Diabetes and healthy aging extends beyond medical management to encompass advance care planning — the process of thinking through, discussing, and documenting preferences for future healthcare in the event of incapacity or serious illness. Several diabetes-specific dimensions are worth highlighting:

  • Designating a healthcare proxy: Older adults with diabetes should designate a trusted person as healthcare proxy (healthcare power of attorney) who can make medical decisions if they are unable to do so — from hypoglycemia-related incapacity to more serious medical events. This proxy should understand the person’s diabetes management, including medication regimens, hypoglycemia recognition and treatment, and the person’s values around aggressive versus comfort-focused care.

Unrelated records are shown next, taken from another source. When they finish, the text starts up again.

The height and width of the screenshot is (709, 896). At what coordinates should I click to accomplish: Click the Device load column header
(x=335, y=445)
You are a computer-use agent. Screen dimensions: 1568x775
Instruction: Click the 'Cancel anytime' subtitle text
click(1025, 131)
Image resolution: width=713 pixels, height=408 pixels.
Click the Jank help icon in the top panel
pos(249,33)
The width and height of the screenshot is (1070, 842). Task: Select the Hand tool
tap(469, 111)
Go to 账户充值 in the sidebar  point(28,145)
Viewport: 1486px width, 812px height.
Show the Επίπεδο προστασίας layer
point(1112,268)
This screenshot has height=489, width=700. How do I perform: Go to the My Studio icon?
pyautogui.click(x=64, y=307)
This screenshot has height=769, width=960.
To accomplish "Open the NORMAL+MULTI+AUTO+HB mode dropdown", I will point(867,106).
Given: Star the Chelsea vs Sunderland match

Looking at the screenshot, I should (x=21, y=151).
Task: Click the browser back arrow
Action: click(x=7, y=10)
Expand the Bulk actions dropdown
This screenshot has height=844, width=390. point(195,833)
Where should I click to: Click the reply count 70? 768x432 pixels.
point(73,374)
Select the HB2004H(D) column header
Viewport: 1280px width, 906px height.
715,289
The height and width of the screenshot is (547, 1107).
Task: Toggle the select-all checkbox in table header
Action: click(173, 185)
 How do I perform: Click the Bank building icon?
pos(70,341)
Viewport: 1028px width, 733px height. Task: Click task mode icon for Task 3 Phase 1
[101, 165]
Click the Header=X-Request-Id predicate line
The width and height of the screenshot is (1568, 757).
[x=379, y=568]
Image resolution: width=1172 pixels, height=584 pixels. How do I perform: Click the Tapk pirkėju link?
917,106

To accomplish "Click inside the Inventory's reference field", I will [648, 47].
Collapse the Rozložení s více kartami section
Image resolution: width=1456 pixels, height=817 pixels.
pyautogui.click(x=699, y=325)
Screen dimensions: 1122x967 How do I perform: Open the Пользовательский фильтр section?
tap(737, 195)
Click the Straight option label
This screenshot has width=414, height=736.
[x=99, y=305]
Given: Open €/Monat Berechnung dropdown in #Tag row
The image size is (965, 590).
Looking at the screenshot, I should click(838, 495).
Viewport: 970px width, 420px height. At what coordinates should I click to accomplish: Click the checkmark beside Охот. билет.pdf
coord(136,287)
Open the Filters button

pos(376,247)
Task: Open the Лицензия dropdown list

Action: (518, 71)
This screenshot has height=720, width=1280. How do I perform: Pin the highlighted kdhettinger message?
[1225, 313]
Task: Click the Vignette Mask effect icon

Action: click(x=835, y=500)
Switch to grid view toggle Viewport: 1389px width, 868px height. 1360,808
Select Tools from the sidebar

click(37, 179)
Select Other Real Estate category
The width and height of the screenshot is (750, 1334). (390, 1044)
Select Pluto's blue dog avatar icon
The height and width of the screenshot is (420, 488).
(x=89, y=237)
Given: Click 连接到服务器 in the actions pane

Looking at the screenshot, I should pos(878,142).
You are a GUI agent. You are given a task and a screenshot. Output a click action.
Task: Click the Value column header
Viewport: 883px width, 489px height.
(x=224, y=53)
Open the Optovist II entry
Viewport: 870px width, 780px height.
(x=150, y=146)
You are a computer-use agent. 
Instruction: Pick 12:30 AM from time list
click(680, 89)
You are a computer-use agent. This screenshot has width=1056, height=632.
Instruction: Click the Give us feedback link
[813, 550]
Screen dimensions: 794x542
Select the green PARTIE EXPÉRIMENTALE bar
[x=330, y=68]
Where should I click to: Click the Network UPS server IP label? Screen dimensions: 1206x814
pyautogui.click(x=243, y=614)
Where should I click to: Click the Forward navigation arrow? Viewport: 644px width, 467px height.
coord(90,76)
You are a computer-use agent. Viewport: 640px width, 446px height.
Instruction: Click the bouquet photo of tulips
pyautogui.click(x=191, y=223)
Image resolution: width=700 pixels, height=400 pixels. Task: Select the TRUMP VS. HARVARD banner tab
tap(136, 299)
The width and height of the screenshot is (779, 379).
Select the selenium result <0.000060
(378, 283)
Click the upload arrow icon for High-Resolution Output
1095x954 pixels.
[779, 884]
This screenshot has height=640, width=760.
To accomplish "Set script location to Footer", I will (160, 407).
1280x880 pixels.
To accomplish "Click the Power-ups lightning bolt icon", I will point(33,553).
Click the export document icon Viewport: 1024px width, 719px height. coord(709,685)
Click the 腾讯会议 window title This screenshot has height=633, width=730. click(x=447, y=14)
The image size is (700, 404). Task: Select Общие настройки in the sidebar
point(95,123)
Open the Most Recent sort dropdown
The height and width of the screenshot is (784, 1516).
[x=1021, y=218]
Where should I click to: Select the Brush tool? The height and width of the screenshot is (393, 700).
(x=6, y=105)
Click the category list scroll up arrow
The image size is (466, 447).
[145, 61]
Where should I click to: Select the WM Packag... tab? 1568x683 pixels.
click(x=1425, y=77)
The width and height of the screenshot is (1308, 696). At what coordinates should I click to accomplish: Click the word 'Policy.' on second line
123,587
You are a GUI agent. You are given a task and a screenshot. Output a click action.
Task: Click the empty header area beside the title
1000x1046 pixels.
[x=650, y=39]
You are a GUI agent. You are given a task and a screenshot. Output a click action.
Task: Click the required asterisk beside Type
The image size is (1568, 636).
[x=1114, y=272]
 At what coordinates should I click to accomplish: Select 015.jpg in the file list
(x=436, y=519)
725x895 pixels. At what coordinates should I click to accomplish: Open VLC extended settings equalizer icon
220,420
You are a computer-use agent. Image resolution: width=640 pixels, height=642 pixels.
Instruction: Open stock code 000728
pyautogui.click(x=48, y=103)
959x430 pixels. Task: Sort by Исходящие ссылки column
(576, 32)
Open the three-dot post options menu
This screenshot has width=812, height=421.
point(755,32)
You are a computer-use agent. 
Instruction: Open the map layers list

  • Medication preferences near end of life: For people approaching end of life with advanced diabetes, continuing tight glucose control with its medication burden, injection requirements, and monitoring demands may no longer align with quality-of-life goals. A proactive conversation about when and how to de-intensify diabetes treatment — reducing medication burden, relaxing glucose targets, stopping routine monitoring — is an important component of advance care planning that relieves unnecessary burden in life’s final chapter.
  • Staying informed about evolving treatments: Diabetes management is an active research field with new medications, devices, and approaches emerging regularly. Older adults with diabetes who remain engaged with their care team, participate in diabetes education, and stay informed through reputable sources — the American Diabetes Association’s patient resources at diabetes.org/older-adults, the NIDDK’s diabetes in older adults resource, and the AGS HealthInAging Foundation — are best positioned to benefit from improvements in care. Our guide on prediabetes symptoms and prevention covers the upstream prevention opportunities relevant for older adults and their family members who may be at elevated risk.

Sources: American Diabetes Association. “Older Adults: Standards of Medical Care in Diabetes.” Diabetes Care 2024. | NIDDK — Diabetes in Older Adults. | Mayo Clinic — Diabetes Treatment in Older Adults. | American Geriatrics Society — Beers Criteria 2023. | Kirkman MS, et al. “Diabetes in Older Adults.” Diabetes Care 2012.